= PROMPT A =
Write the screen grounding rows again, changing "translate icon" to "language icon" and leaving all else as it is. Omit the pictures.
[START SELECTED EXCERPT]
Nucleophilic Addition Reactions

Mechanism of nucleophilic addition reactions

  • Nucleophilic addition reactions involve the addition of a nucleophile (electron-rich species) to the electrophilic carbonyl carbon of an aldehyde or ketone
    • The carbonyl carbon is electrophilic due to the polarization of the carbon-oxygen double bond which results in a partial positive charge on the carbon atom, making it susceptible to nucleophilic attack (e.g., by amines, alcohols, or hydride ions)
  • The reaction proceeds through a two-step mechanism:
    1. Nucleophilic attack: The nucleophile attacks the electrophilic carbonyl carbon, forming a new bond between the nucleophile and the carbon, while the electrons from the carbon-oxygen double bond move to the oxygen atom, resulting in a tetrahedral intermediate with a negative charge on the oxygen (alkoxide ion)
    2. Protonation: The negatively charged oxygen atom of the tetrahedral intermediate is protonated by an acid or solvent (e.g., water or alcohol), yielding the final addition product and restoring the oxygen to its neutral state, completing the nucleophilic addition reaction
  • The strength of the nucleophile, known as its nucleophilicity, plays a crucial role in determining the rate and success of the addition reaction

Aldehydes vs ketones in reactivity

  • Aldehydes are generally more reactive than ketones in nucleophilic addition reactions due to both steric and electronic factors
    • Steric factors: Aldehydes have only one substituent (hydrogen) attached to the carbonyl carbon, while ketones have two (alkyl or aryl groups), creating more steric hindrance around the carbonyl carbon in ketones, making it less accessible to nucleophilic attack
    • Electronic factors: The carbonyl carbon in aldehydes is more electrophilic than in ketones because the two alkyl groups attached to the carbonyl carbon in ketones donate electron density through hyperconjugation, making the carbonyl carbon less electrophilic and less reactive towards nucleophiles
  • The combination of reduced steric hindrance and increased electrophilicity makes aldehydes more reactive than ketones in nucleophilic addition reactions (e.g., addition of Grignard reagents or reduction by LiAlH4)

Substituent Effects on Reactivity

Substituent effects on carbonyl reactivity

  • Substituents can affect the reactivity of carbonyl compounds by altering the electrophilicity of the carbonyl carbon through electronic effects
    • Electron-withdrawing groups (EWGs) increase the reactivity of carbonyl compounds by pulling electron density away from the carbonyl carbon, making it more electrophilic and more susceptible to nucleophilic attack (e.g., halogens, nitro, and cyano groups)
    • Electron-donating groups (EDGs) decrease the reactivity of carbonyl compounds by pushing electron density towards the carbonyl carbon, making it less electrophilic and less susceptible to nucleophilic attack (e.g., alkyl, hydroxyl, and amino groups)
  • Aromatic aldehydes, such as benzaldehyde, are less reactive than aliphatic aldehydes because the benzene ring is an electron-rich system that donates electron density to the carbonyl carbon through resonance, making it less electrophilic and less reactive
  • Substituted benzaldehydes can have different reactivities depending on the nature and position of the substituents
    • Electron-withdrawing substituents on the benzene ring (e.g., $-$NO$_2$, $-$Cl) increase the reactivity of the carbonyl carbon by further withdrawing electron density
    • Electron-donating substituents on the benzene ring (e.g., $-$OH, $-$NH$_2$) decrease the reactivity of the carbonyl carbon by donating additional electron density

Common Nucleophilic Addition Reactions

  • Hydration is a common carbonyl addition reaction where water acts as the nucleophile, forming a geminal diol (hydrate)
[END SELECTED EXCERPT]
[START DATASET EXCERPTS]
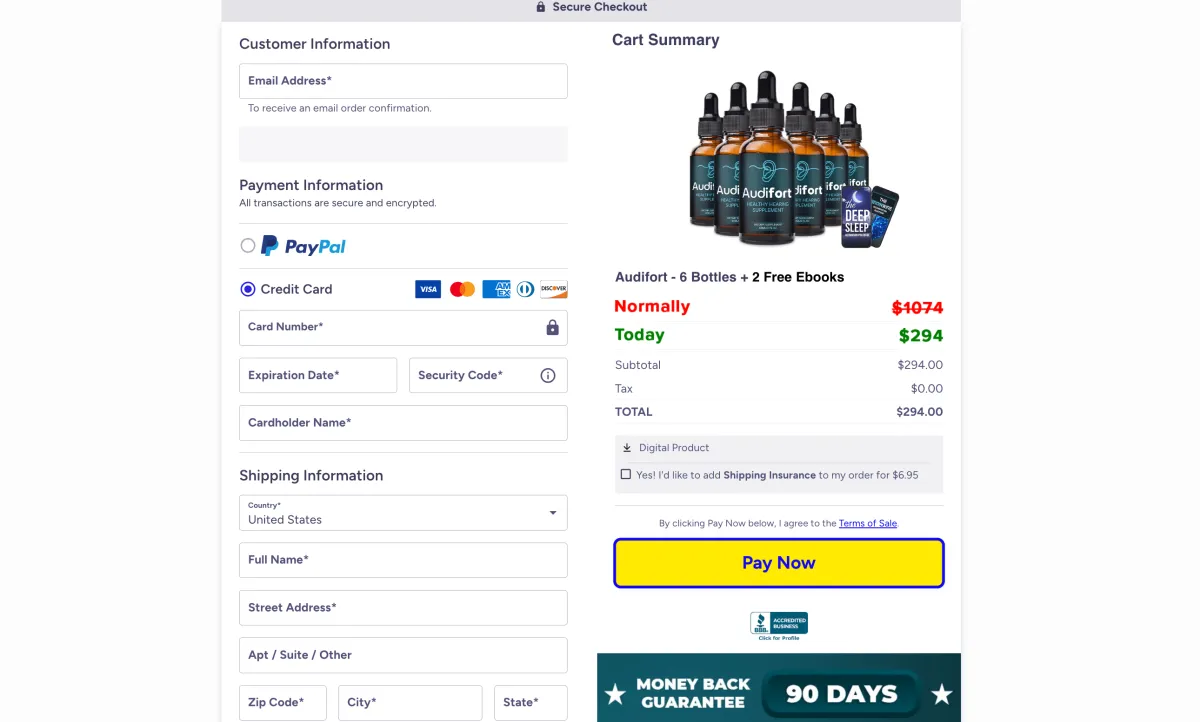Click the Cardholder Name input
This screenshot has width=1200, height=722.
403,423
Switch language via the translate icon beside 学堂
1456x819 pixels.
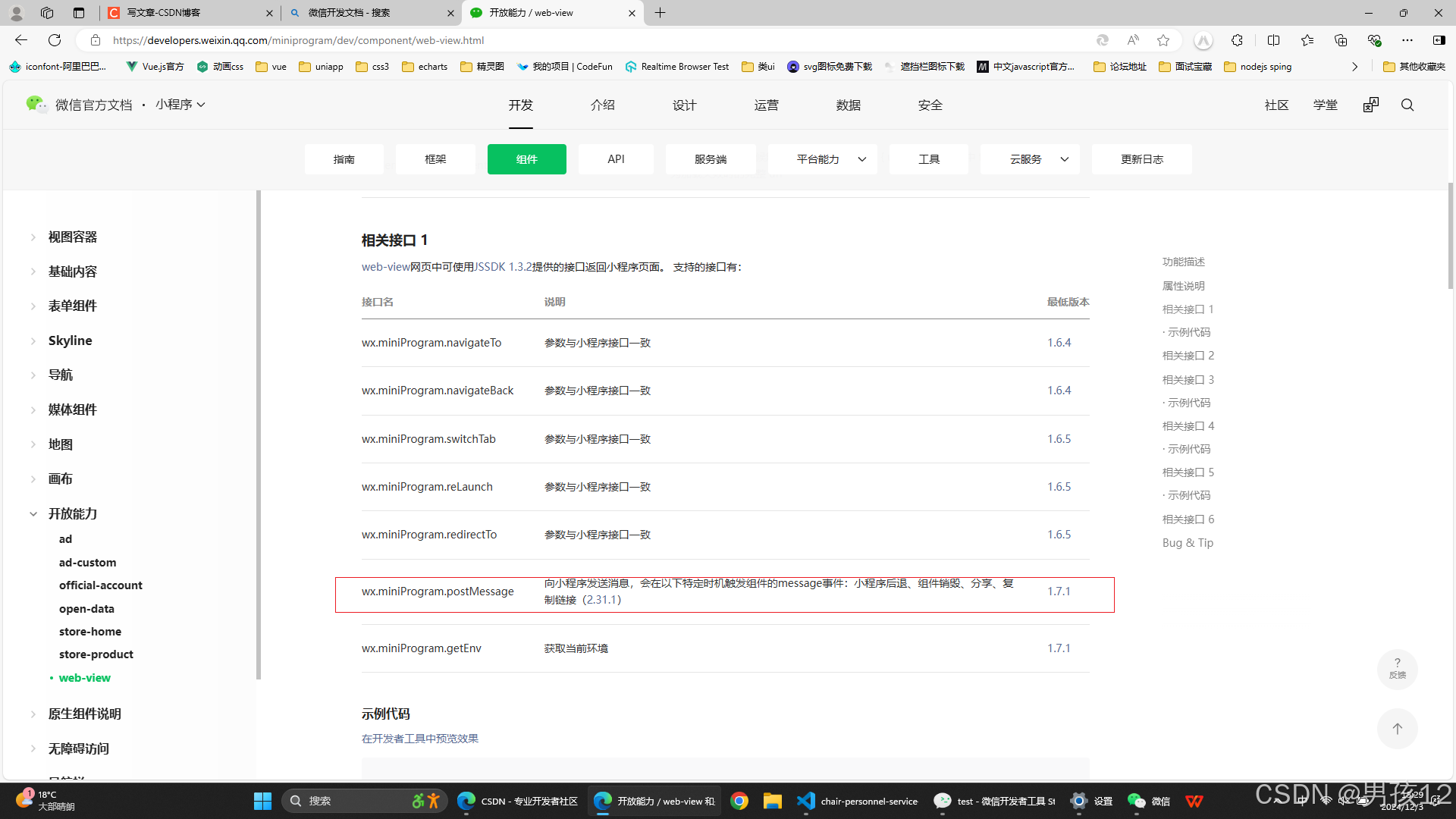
[END DATASET EXCERPTS]
= PROMPT B =
List the example nucleophiles named in the bullet of the nucleophilic addition notes that explains why the carbonyl carbon is electrophilic.

= FINAL ANSWER A =
Click the Cardholder Name input
This screenshot has width=1200, height=722.
403,423
Switch language via the language icon beside 学堂
1456x819 pixels.

= FINAL ANSWER B =
Amines, alcohols, and hydride ions.